服务业发展地位研究述评
2010-04-03王治
王 治
(长沙理工大学 经济与管理学院,湖南 长沙 410004)
20世纪特别是二战之后,全球产业发展呈现新的格局,服务业增加值比重和就业比重不断上升,集中体现现代服务业精髓的生产者服务部门的作用逐渐凸现。据世界银行统计,2005年世界服务业增加值占GDP的比重平均为69%,其中发达国家平均为72%,发展中国家平均为52%;从服务业就业比重看,发达国家已高达70%左右,中等收入国家为50%~60%,低收入发展中国家也在40%以上。与此同时,服务业发展中的一些问题也日益明显,如产业“空心化”、金融危机传染效应,等。西方学者对服务业发展的地位产生了较大的争议,他们对服务业能否成为国民经济发展的主动力,或者发展服务业能否带动国民经济发展主要存在“服务经济”论与“非服务经济”论两大观点。
一、服务经济论
20世纪30年代到70年代,费希尔、克拉克以及库兹涅茨等人指出,由于产业规模扩大及结构升级,各种生产要素包括资本、技术、劳动力等必然会首先从农业向工业过渡,进而再向服务业转移。从而肯定了服务业在国民经济发展中的地位,特别是服务业具有很强的吸纳劳动力就业的能力。Fuchs首先提出“服务经济”的概念,强调了服务业的就业在发达国家的绝对地位[1]。此后,许多学者强调服务业在国民经济发展中的重要性。主要观点认为,服务业的重要性已经从对第一、二产业的依附关系,转向由服务业创造新的经济内容。Bell认为发达国家的社会经济结构将随“服务经济”的到来而发生根本的变化。他提出了社会发展的三阶段理论,即前工业社会、工业社会和后工业社会,认为人类将过渡到主要以服务产品为消费对象的后工业社会阶段。他总结了后工业社会的四个特点,即后工业社会是服务社会,知识、科学和技术将在社会生活中占主要地位,专业人员和技术人员具有突出的重要作用,价值体系和社会控制方式将发生变化。他认为,在后工业社会,生产与消费都不再以物质产品为主,而是以服务为主[2]。Riddle认为,服务业在经济发展中并不是一个被动的角色,从经济史的角度来看,商业革命是工业的前奏和先驱,而服务业的创新则成为了工业革命的支撑。服务业份额的上升不是经济增长的结果,而是经济增长的原因。他提出服务业是促进其他部门增长的过程产业,服务业是经济的黏合剂(glue),是便于一切经济交易的产业,是刺激商品生产的推动力[3]。李江帆的统计分析表明,第三产业对国民经济的推动力与经济发展水平正相关,在全面小康和现代化基本实现阶段,国民经济主要靠服务业推动[4]。程大中的研究表明,服务业在国民经济中的地位不断上升,已经挺进经济活动的核心地带,成为经济增长和效率提高的助推器[5]。Qin使用1985-2003年中国30个省份的面板数据对服务业发展与经济增长的关系进行了经验分析,认为服务业通过吸收农业部门剩余劳动力,促使劳动力从农业和制造业部门向服务部门转移,进而促进了经济增长[6]。Clemes等人考察了服务业扩张对印度尼西亚、马来西亚、菲律宾、新加坡和泰国等东南亚五国经济增长的贡献。结果表明,服务业中生产者服务业、流通服务业和消费者服务业可以提高资源配置的效率和要素生产率,促进经济增长,同时,服务业对制造业也起到了显著的促进作用[7]。

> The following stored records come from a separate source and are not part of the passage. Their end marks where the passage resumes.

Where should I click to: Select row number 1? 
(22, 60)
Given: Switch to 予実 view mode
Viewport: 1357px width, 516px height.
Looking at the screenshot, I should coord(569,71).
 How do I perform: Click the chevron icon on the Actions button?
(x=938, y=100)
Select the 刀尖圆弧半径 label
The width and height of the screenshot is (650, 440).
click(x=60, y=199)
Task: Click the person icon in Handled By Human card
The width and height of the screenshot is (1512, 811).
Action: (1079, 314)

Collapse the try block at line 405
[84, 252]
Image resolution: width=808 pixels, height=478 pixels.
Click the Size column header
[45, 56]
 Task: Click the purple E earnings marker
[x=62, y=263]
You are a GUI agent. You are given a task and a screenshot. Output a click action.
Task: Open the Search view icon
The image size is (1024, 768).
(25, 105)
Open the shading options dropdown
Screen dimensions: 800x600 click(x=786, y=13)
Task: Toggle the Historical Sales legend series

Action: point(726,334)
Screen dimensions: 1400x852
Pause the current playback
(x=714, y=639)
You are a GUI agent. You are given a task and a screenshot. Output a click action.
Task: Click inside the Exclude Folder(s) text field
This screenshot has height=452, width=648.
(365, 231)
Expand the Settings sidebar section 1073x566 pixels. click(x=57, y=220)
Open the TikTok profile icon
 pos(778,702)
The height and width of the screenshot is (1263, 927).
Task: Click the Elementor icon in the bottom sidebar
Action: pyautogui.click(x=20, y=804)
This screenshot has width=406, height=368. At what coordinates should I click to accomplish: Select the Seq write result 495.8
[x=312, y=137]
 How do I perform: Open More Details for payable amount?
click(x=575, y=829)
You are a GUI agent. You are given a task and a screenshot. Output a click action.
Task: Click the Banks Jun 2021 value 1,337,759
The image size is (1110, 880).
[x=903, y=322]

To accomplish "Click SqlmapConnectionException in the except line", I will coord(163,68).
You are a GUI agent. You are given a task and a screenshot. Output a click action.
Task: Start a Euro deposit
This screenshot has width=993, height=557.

在服务业中,生产者服务是非常重要的“亚产业”(sub-industry)集群。它作为其他产品或服务生产的中间投入的服务,不断被投入到生产的各个阶段。Shelp和Riddle指出,服务已经渗透到生产环节的每一个领域,这种服务主要体现为中间性服务和互补性服务。在工业生产的过程中,商品和服务是互补的,生产者服务是服务增长的最强部分。并且认为产业服务化必将成为今后经济发展的一个不可扭转的趋势[8]。Nusbaumer认为,服务业维系着整个经济系统的运转。实物产品的价格中包含了越来越大比重的服务投入的成分。尤其是生产者服务业在经济发展中起着举足轻重的作用[9]。Grubel和Walker把生产者服务提供者比作生产过程中的重要专家组。他们认为,生产者服务的产出体现为有人力资本与知识资本的服务,而这种产出被用作商品与服务进一步生产的投入,它们最终是物化在为最后使用与出口而提供的商品与服务当中,生产服务是人力资本与知识资本的传送载体,是提高商品生产领域生产率的重要因素,也是企业或新产品比较优势的重要来源。他们指出,战后发达国家经济的实际增长,几乎全部是来自于生产者服务或中间投入服务[10]。格鲁伯和沃克特别强调了生产者服务业在经济发展中的作用,认为它是把日益专业化的人力资本和知识资本引进商品生产部门的飞轮,它不但没有取代制造业而损害经济的增长,反而为劳动与物质资本带来了更高的生产率[11]。Engelbrecht指出,信息服务部门的增长已经被看作是发达国家和新兴工业化国家由工业经济向信息经济过渡的一部分。并且强调,发展有效率的信息服务产业,不仅对一些正在进入信息经济的发达国家至关重要,而且对经济发展水平较低但拥有较先进产业结构的国家也非常关键[12]。Barras认为,服务业对计算机设备的采用改善了服务提供的效率,提高了服务质量[13][14]。Triplett和Bosworth则认为ICT(即信息与通讯技术)是根治Baumol成本病的有效途径[15]。Waverman利用21个OECD国家20年的面板数据检验了电信服务业对经济增长的作用,发现电信服务业的发展与经济增长之间存在着正向的因果关系[16]。Sridhar和Sridhar考察了发展中国家电信服务业对经济增长的影响,结果表明移动电话和固定电话促进了国民产出的增加[17]。Rubalcaba和Kox从就业、生产率和创新三个方面阐述了商务服务业对欧洲经济增长的巨大贡献[18]。Goldsmith最早提供了金融中介发展推动经济增长的经验证据[19]。King和Levine认为金融发展水平是一个未来经济增长、资本积累和技术变化的很好的指示器[20]。Ncube则论述了金融服务业对非洲经济发展的影响,认为非洲金融系统扭曲的结构和特征阻碍了非洲的经济增长和发展[21]。张亚斌和刘靓君的实证结果表明:生产性服务业可以通过技术进步与创新、深化分工、提高生产效率、产业集群、改善地区投资环境以及与工业、其他服务业的互动共同推动中国经济发展[22]。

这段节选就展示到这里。